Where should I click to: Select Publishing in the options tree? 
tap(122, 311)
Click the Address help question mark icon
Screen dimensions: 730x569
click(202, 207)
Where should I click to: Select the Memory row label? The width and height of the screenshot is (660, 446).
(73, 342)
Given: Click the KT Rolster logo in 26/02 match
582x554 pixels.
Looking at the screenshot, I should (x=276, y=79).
...
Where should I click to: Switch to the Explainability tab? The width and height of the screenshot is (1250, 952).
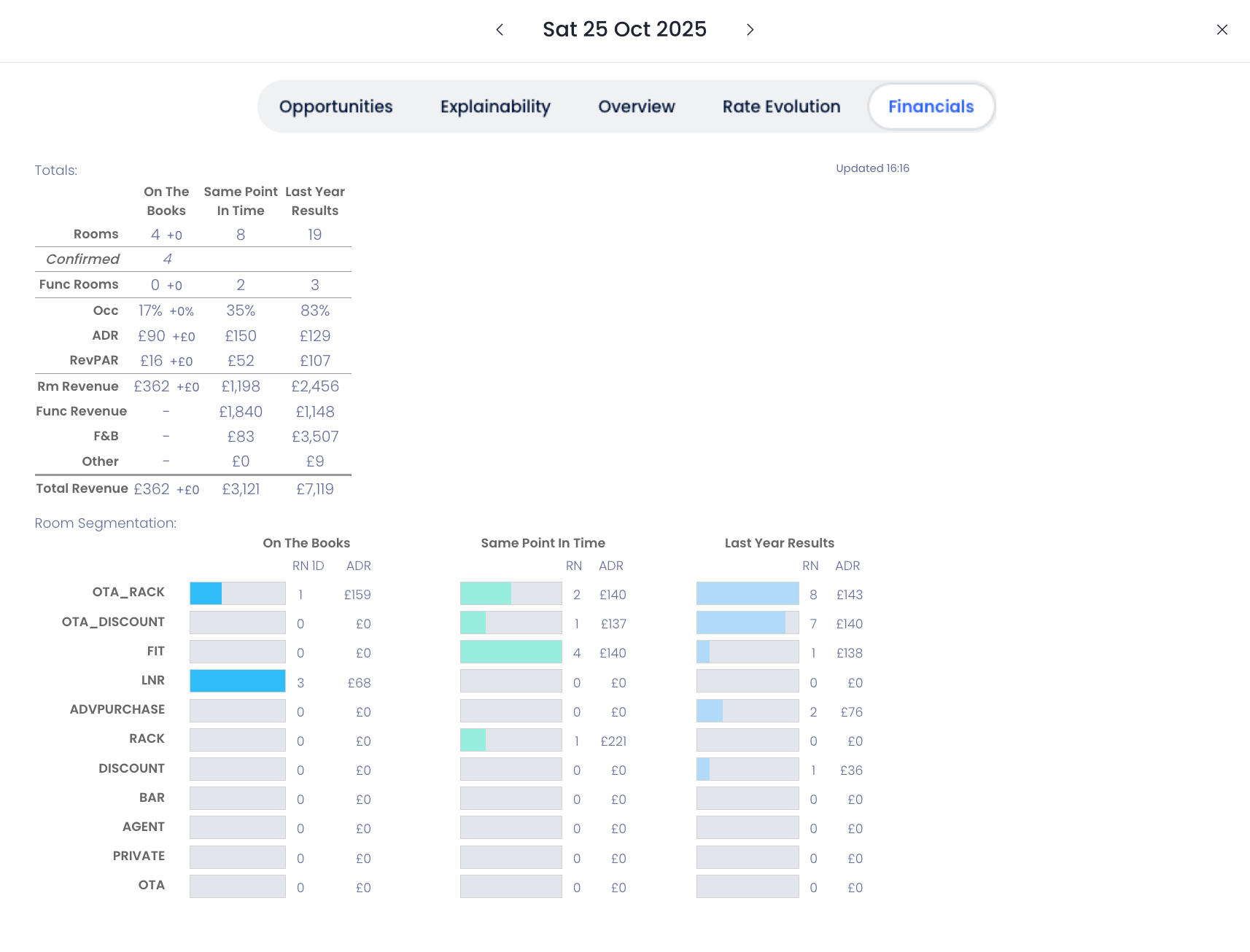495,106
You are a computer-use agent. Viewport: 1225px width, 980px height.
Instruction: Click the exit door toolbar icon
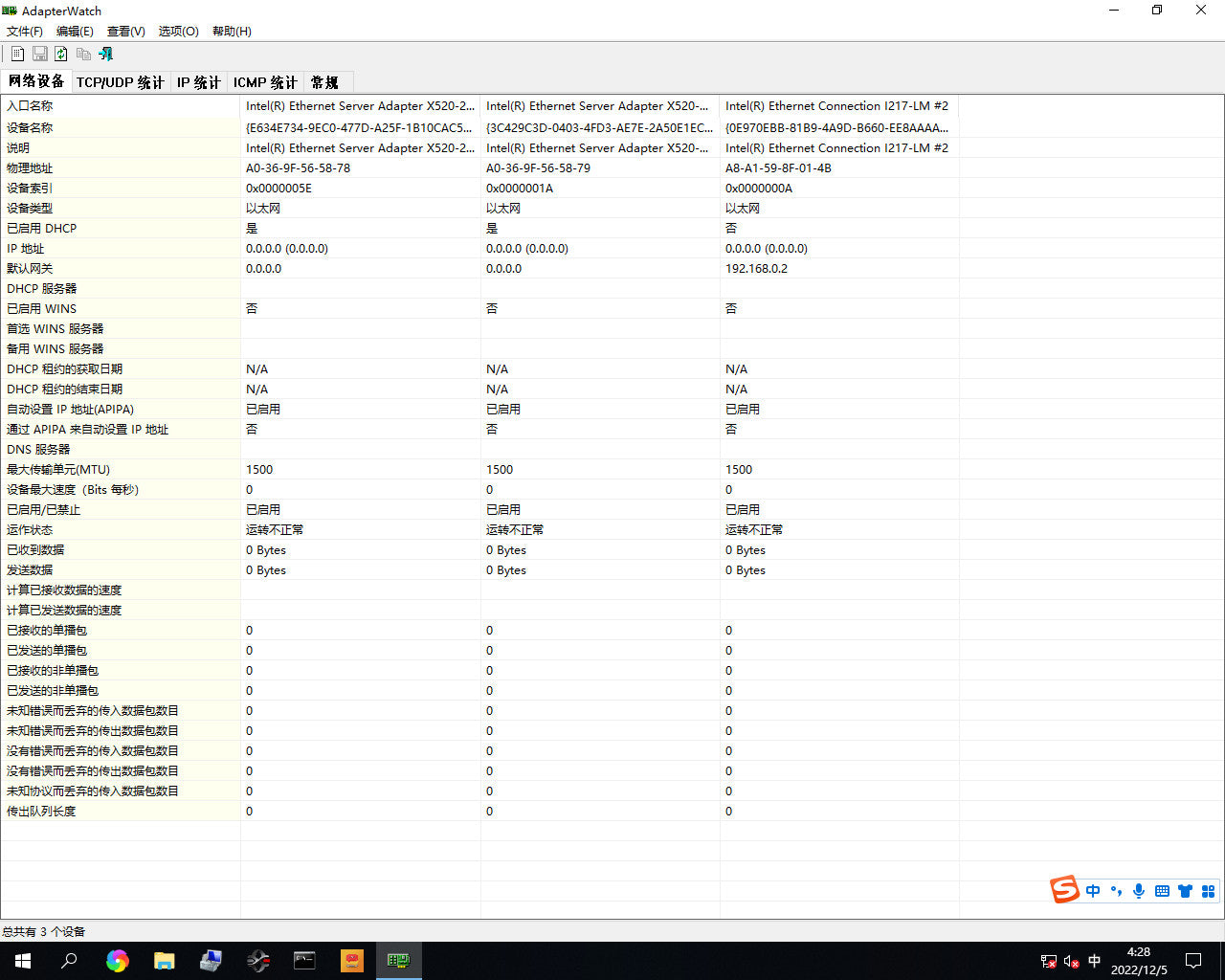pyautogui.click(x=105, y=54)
---
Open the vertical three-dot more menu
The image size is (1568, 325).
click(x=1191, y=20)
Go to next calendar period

▶ **YOUR INSTRUCTIONS**: Looking at the data above, write out exactly the lines that start at the one containing "Where should I click to: Select Publishing" and end at the one containing "Given: Click the"; include both and nothing beyond.

▶ **EXPECTED ANSWER**:
Where should I click to: Select Publishing in the options tree? 
tap(122, 311)
Click the Address help question mark icon
Screen dimensions: 730x569
click(202, 207)
Where should I click to: Select the Memory row label? The width and height of the screenshot is (660, 446).
(73, 342)
Given: Click the KT Rolster logo in 26/02 match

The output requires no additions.